● Provided text

# Bobcat/Beaver Trapping



## Deer_Slayer (Mar 17, 2008)

Im new to this whole trapping thing, but wanna give it a try this fall. I want to try and get a beaver and a bobcat, so i can get a couple full body mounts. I know where theres a beaver at right by my house, bc the lil [email protected] dammed up by bowfishing creek. And i got a place where ive seen a bobcat a couple times, and from what ive read its a decent siced cat, prolly 30ish lds +/-. I wanna know what would be a good set up for these. The beavers on a creek imbetween a small pond and a lil bit bigger creek. and the bobcats on a creek bottom by a cornfeild and a bunch of pines. I got a ecaller to for my snow goose hunting also if that would work to call in a bobcat or some coyotes too. Any help is appreciated!!! 
:sniper:


----------



## huntinND (May 1, 2008)

● Exercise instructions
Continue the forum thread on bobcat and beaver trapping, starting after its last line. The material after this point is separate from the trapping discussion above.

● Given material
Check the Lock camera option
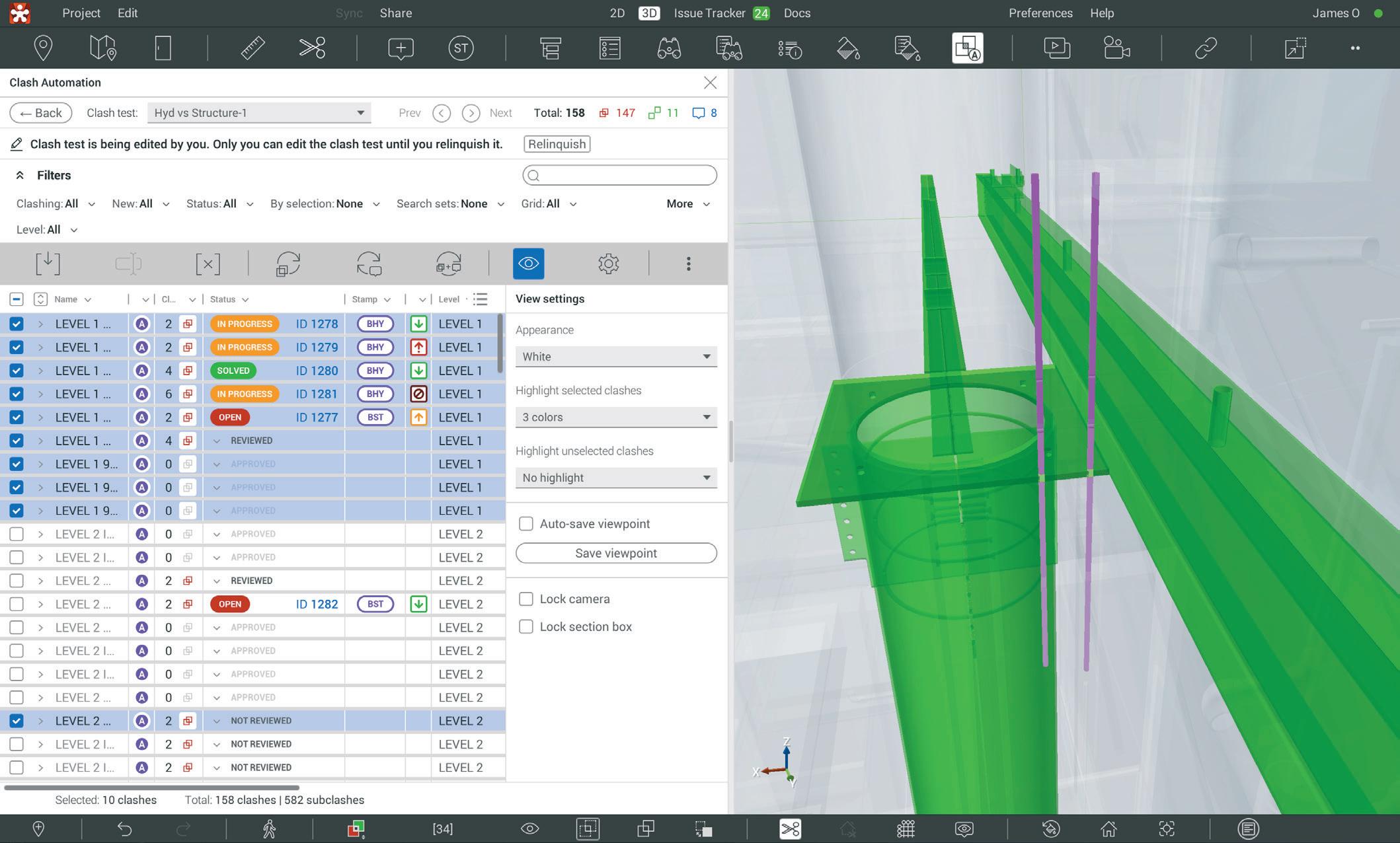 526,599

● Output for this exercise
I would say your first step if you haven't trapped much would be to see if your state has a trapper education course that you can take. You will learn a lot about trapping that way. There is a lot to learn that can't be explained in a few paragraphs as far as trap types and the different sets that can be used. If there is no education program maybe there is an experienced trapper in the area that would be willing to take you out for a day.


----------



## huntinND (May 1, 2008)

Another thing you could do is contact the Nebraska Fur Harvesters, they have conventions and things that you could attend. On the website it says they have a Convention in West Point, NE in September. There are ussually a lot of traps for sale and demonstrations at these. It is a good place to learn and meet other trappers.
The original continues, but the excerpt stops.